Listen, Toots, I hate to do this to ya, but I gotta be leavin’. We’ve had a great run, but there are so many places I gots to be and people to meet. I’m just not feeling it anymore witcha. You can’t expect a guy like me to be tied down here anymore.
Peanut is getting older now and yeah, yeah, yeah, I realize you’ve depended on me for gettin’ showered and dressed, but you’ll be okay without me. You ain’t the only chick I’ve left, and you won’t be the last. I’ve tried to ease you into my inevitable departure, but lady you are WAY TOO ATTACHED. I’ve been showin’ up later and later and sometimes not at all, but you just can’t take the hint. A clean break is for the best.
I’ve talked to the guy in charge of afternoons and he says that he’ll be sticking around for awhile. Babe, I’ll miss you. We had some great times together. I will never forget you.

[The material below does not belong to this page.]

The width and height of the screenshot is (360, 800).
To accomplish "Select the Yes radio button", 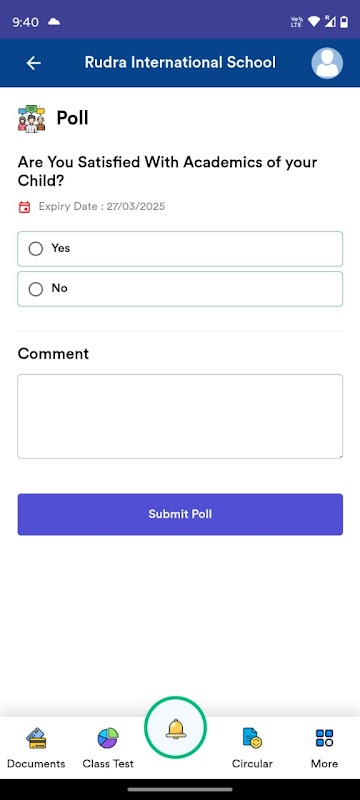I will 36,249.
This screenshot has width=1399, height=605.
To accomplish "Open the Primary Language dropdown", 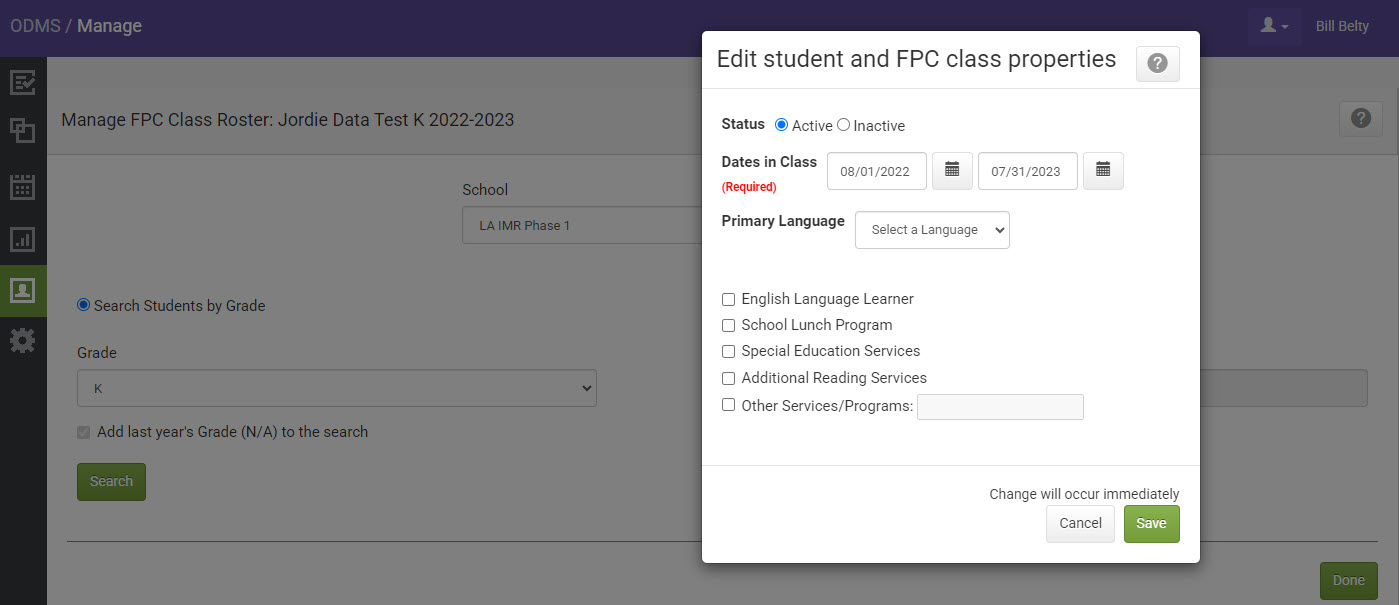I will pyautogui.click(x=931, y=230).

I know you’ll probably be cryin’, but you’ll be alright. Life will go on, Toots. Here’s lookin’ at you kid. Keep your chin up.
Love Always,
Paulie
The Morning Nap
I have been leery of letting go, but I just didn’t expect it to end like this. That morning nap has been my time to shower and get ready for the day. It’s been obvious that the end was near, I know. All the signs were there…the resistance to take the morning nap, sometimes not taking the morning nap. But, but, I was a believer. A believer. I kept hoping it wasn’t true.
This is a hard time for me. I could use all the support that I can get. Thanks for listening. Sorry about all the snot. I forgot to bring tissues.
Happy last day of work FIL!! Happy Retirement!